◆ **Petunjuk Latihan**:
1) Tulis kembali bagian teks tentang kecurangan pemilu mulai dari "Mahfud melanjutkan, begitu" dan berakhir pada "berasal dari pemerintah.", dengan mengganti "pemerintah" menjadi "penguasa".
2) Lanjutkan teks tentang kecurangan pemilu dari kalimat terakhir yang ditampilkan.

◆ **Teks Bacaan**:
════════
Mahfud mengatakan, kendati praktik kecurangan pada Pemilu selalu ada, kecurangan pemilu saat ini juga lebih baik dibandingkan era sebelumnya.

"Apakah pemilu tidak curang? Curang! Cuma kalau zaman Orde Baru itu curangnya vertikal yang curang itu pemerintah kepada kontestan pemilu. Kalau sekarang yang curang horizontal, antarpemain, partai politik dengan parpol, anggota parpol menggugat anggota parpol lainnya meski sama-sama satu partai karena ada dicurangi," ujar Mahfud.

Mahfud melanjutkan, begitu juga pemilihan presiden (pilpres) tidak lepas dari kecurangan di tingkat bawah. Namun demikian, kecurangan itu bukan berasal dari pemerintah.

"Pilpres juga ada curang, tapi itu di bawah bukan kontestan bukan pemerintah dan sama-sama curang di bawah," ujarnya.

Mahfud melanjutkan, untuk mengantisipasi kecurangan tersebut, sistem Pemilu saat ini sudah lebih baik. Saat ini, penyelenggaraan Pemilu diawasi pengawas Pemilu, pemantau independen dan unsur lainnya yang diberikan kewenangan melaporkan proses pemungutan suara.
════════
◆ **Data**:
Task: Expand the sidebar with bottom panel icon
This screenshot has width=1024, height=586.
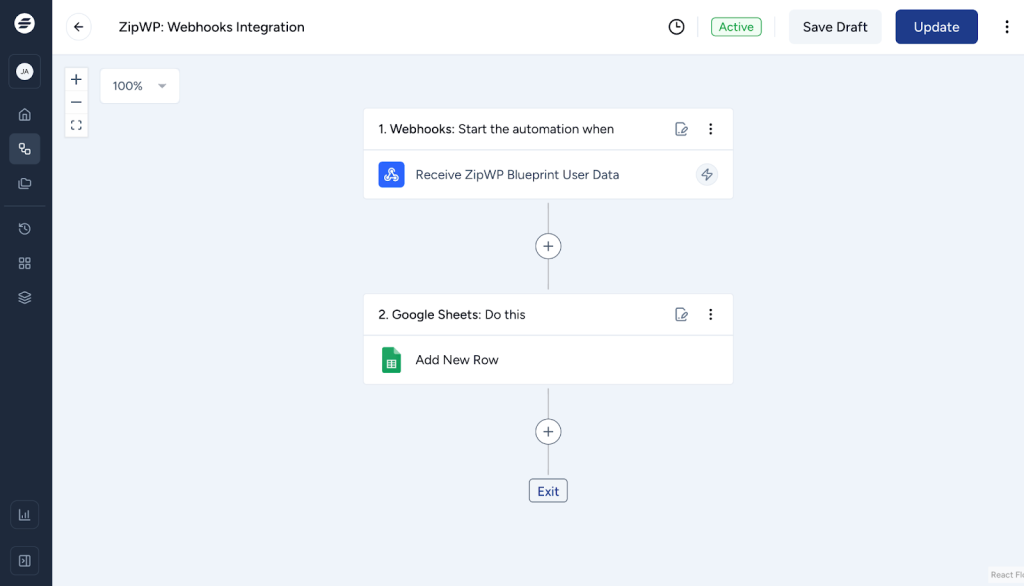Action: point(25,560)
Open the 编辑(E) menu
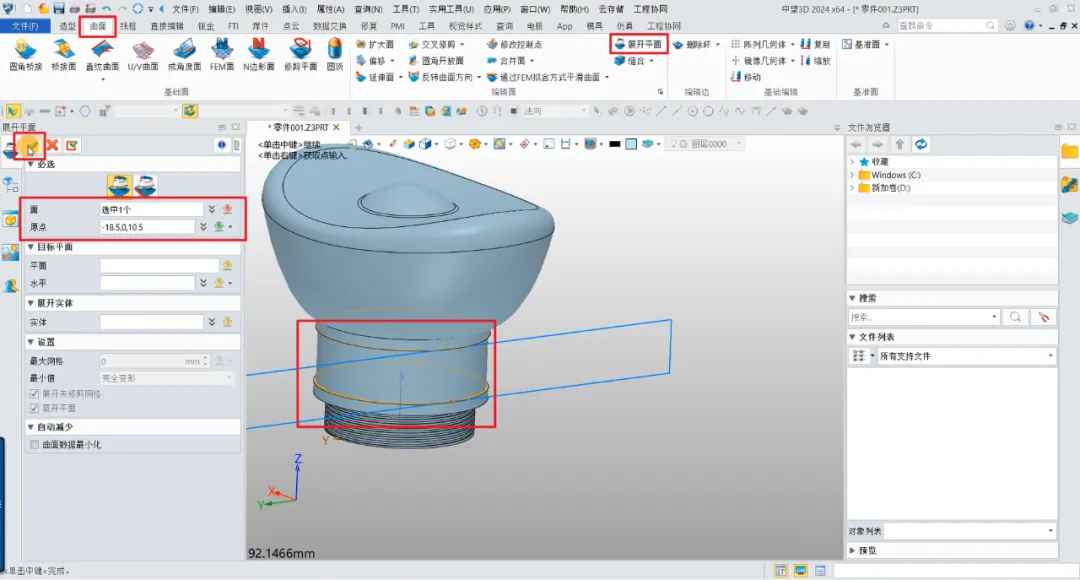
════════
◆ **Hasil Latihan**:
1)
Mahfud melanjutkan, begitu juga pemilihan presiden (pilpres) tidak lepas dari kecurangan di tingkat bawah. Namun demikian, kecurangan itu bukan berasal dari penguasa.

2)
Selain itu, lanjut Mahfud, dibentuk juga pengadilan Pemilu dari berbagai tingkatan dan proses seperti Bawaslu, DKPP dan Mahkamah Konstitusi.

"Ada pengadilan, pengadilan pemilu dulu nggak ada sekarang ada pengadilan pemilu, ada MK ada Bawaslu ada DKPP, semua itu dibentuk dalam rangka memajukan demokrasi," ujar Mahfud.

Mahfud menambahkan, dalam proses peradilan pemilu jika terdapat kecurangan, tetapi tidak signifikan, maka tidak akan membatalkan Pemilu. Namun demikian, jenis kecurangannya kata mantan ketua MK ini tetap diproses secara pidana.

"Misalnya curang 10 ribu suara, terbukti, yang satunya lagi curang juga 5.000 suara. Apakah pemilu batal? Ya nggak, kalau menunggu pemilu bersih pemilu tidak akan selesai. Oleh sebab itu yang curang curang itu diselesaikan melalui hukum pidana, hukum tata negara jalannya sejauh kemenangan dan kekalahan itu tidak signifikan," katanya.

"Kemudian apakah 10 ribu ini dibiarkan? Tidak, dituntut pengadilan pidana," ujarnya.

Mahfud juga menceritakan pengalamannya pernah membatalkan 72 anggota DPR terpilih pada Pemilu 1999 saat masih menjabat sebagai ketua MK.

"Waktu saya jadi ketua MK, 72 anggota DPR terpilih dari pusat hingga daerah nyalon Pemilu tahun 1999 saya batalkan karena memang curang tetapi inget curangnya itu antar kontestan yang horizontal, bukan anggota KPU-nya," ujarnya.

Sebelumnya, Ketua KPU Hasyim Asy'ari merespons berbagai pengaduan atas dugaan pelanggaran etik komisioner KPU yang tengah bergulir. Hasyim mengaku pihaknya tidak terusik sama sekali.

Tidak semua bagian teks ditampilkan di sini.